**AVAILABLE DATA:**
##########

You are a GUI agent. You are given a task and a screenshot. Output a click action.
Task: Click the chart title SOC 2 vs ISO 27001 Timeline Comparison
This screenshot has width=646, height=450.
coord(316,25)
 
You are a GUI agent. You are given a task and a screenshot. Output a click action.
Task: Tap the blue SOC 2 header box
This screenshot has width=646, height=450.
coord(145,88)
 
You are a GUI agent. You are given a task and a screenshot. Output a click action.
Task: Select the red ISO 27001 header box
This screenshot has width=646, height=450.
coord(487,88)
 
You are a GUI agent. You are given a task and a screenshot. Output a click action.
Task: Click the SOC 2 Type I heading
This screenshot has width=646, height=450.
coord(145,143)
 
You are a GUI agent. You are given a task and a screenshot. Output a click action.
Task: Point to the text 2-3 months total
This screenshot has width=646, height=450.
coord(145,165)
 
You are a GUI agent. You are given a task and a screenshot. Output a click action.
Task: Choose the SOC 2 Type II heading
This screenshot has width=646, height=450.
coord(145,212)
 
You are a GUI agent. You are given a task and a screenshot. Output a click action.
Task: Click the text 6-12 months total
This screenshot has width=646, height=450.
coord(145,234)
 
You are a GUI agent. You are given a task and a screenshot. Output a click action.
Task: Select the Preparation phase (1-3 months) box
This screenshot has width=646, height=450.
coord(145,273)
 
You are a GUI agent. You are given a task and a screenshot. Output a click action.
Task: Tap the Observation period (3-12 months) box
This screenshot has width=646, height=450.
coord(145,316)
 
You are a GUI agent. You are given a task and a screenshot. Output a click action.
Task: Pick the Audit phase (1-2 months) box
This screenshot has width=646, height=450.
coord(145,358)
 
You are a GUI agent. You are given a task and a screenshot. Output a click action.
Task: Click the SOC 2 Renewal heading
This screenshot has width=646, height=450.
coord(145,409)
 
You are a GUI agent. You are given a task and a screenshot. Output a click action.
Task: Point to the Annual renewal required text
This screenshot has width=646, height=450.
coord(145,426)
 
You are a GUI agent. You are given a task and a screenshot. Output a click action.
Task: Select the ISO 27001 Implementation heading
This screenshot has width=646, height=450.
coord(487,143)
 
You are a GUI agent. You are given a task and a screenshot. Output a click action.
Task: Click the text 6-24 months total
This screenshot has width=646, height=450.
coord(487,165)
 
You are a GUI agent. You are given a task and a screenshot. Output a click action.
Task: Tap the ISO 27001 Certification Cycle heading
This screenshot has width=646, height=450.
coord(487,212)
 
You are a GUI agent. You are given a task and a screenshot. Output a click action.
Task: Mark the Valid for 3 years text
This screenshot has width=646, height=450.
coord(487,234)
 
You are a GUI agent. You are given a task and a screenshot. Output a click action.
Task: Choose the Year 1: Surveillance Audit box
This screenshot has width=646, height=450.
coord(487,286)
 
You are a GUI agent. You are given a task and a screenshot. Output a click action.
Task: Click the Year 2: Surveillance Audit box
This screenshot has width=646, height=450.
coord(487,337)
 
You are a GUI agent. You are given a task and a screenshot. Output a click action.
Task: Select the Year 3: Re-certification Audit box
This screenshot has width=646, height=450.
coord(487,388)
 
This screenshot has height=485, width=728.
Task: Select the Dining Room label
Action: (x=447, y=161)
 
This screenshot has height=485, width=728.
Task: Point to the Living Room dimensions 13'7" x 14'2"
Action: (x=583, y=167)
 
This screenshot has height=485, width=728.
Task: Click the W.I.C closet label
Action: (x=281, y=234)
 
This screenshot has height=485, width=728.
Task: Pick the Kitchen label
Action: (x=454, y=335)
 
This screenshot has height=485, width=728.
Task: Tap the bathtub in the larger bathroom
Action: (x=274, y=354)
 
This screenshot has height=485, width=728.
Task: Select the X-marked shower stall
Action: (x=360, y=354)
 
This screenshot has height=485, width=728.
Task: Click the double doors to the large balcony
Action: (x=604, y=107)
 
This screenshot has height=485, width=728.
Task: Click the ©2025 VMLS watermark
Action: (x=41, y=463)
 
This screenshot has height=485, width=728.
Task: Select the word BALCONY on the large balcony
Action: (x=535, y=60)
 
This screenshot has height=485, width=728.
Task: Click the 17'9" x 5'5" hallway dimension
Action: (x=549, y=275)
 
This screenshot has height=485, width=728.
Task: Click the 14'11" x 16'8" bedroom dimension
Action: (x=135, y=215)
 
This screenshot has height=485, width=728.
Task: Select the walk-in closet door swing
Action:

##########

**TASK GOAL:**
Arrange the listing above, from its start through the line containing "coord(316,25)", as a two-column CSV with the header instruction,response. Put the text in instruction and the answer in response, one row for each, with each value in a single quoted field and line breaks replaced by spaces.

**ANSWER:**
instruction,response
"You are a GUI agent. You are given a task and a screenshot. Output a click action. Task: Click the chart title SOC 2 vs ISO 27001 Timeline Comparison This screenshot has width=646, height=450.","coord(316,25)"